The Portsmouth Herald (N.H.), Sept. 16:

Bullying among our youth has become a hot-button topic the last few years as well-publicized incidents, especially of cyberbullying, resulting in trauma and even suicides by victims, have made headlines.

A new study by the Crimes Against Children Research Center at the University of New Hampshire provides interesting insight into this nasty phenomenon – and lots of hope.

Turns out the common perception of a bullied child cowering alone in a school hall, or suffering online taunts day after day without hope of relief, is relatively rare.

And, support from peers and adults during and even after an incident can do a lot of good.

The study of 791 youths looked at all types of bullying cases. It found that bystanders were present in 80 percent of situations, and in 70 percent of incidents these people tried to make the victim feel better. This is a positive revelation.

More than half of these bystanders comforted the victims or confronted the harassers, or both.

Negative behavior by bystanders was far less common, with those joining in against the victim 24 percent of the time or laughing at him or her 23 percent of the time.

Not surprisingly, the study found that negative behavior by bystanders has a significant harmful impact on the victim. And bystanders who help the victim can have a positive impact, but more study is needed to determine the best ways to do that.

One of the most important points is that we need to expand our definition of bystanders.

These are not just the kids or adults who witness the bullying. They include friends, peers and adults the victim may talk to later about it. Victims reported positive benefits from having these secondary bystanders take action, even after the incident.

In other words, don’t neglect to take action because you weren’t there. Comfort the victim, tell someone in authority, be proactive. It helps.

“Someone who hears about the victimization … is an important ‘secondary’ bystander, with the opportunity to support the victim emotionally and prevent further harassment or bullying,” said the study.

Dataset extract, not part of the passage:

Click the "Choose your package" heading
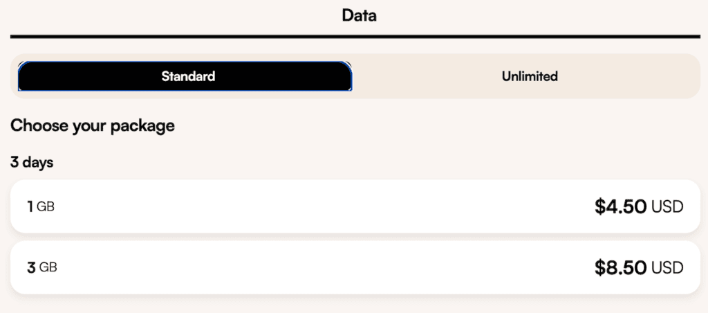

All this has implications for society, especially in our schools.

Bullying has gotten serious attention in the educational community and this research shows just how important it is to keep that up. We need to reinforce with our kids that it is not OK to stand by while someone else is bullied. They need to intervene and tell an adult.

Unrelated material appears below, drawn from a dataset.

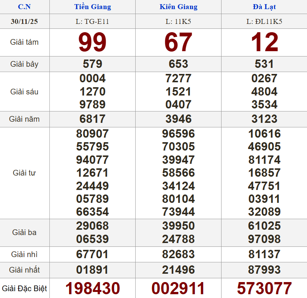Image resolution: width=307 pixels, height=298 pixels.
Task: Click the L: 11K5 code label
Action: pyautogui.click(x=179, y=21)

In 60 percent of instances in which a youth told an adult about the incident, more than half of victims felt adults made the situation better. This is contrary to the reasons most victims did not tell an adult: fear their involvement would worsen the situation. False fears, it turns out.

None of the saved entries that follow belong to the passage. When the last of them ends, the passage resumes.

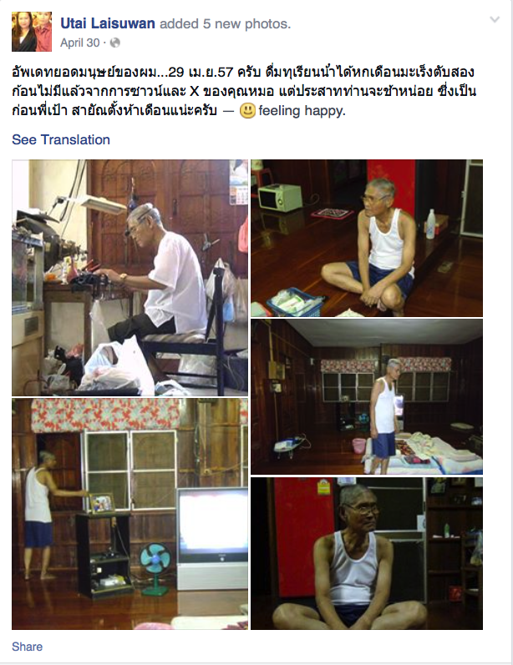Open close-up photo of man with glasses
This screenshot has height=665, width=513.
pyautogui.click(x=367, y=553)
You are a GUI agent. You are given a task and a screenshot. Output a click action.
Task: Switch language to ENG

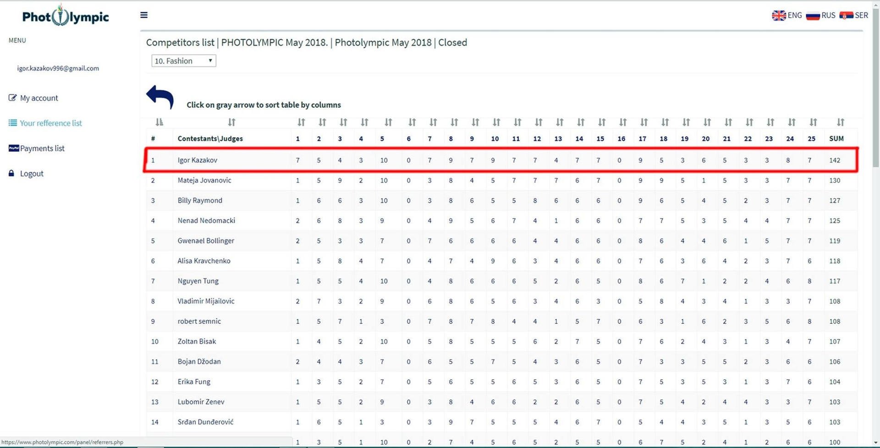pos(787,16)
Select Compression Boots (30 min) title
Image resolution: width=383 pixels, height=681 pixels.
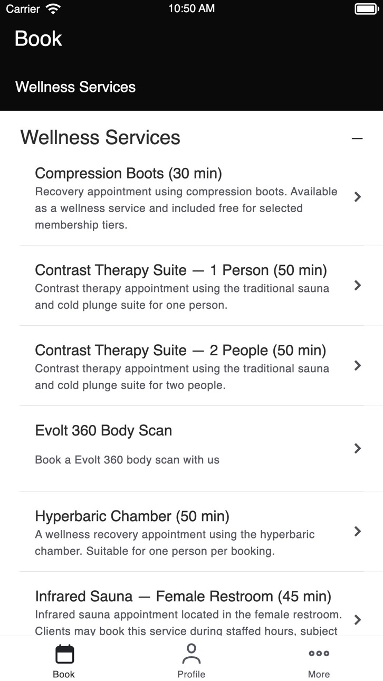128,173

“Those who hear about the harassment experience … play an important role in prevention and support,” said the study.

Researchers indicated they felt prevention programs to improve the “response skills” of other youths to bullying incidents could be particularly helpful. Friends are the primary confidants for victims, but victims may confide in anyone they know. If more kids are taught how to respond when bullying occurs, they can have a real impact.

There are good lessons here for educators and parents.

And we all should feel good that most kids and adults who witness bullying try to do the right thing. This is an awful topic, but there is hope amid the tears.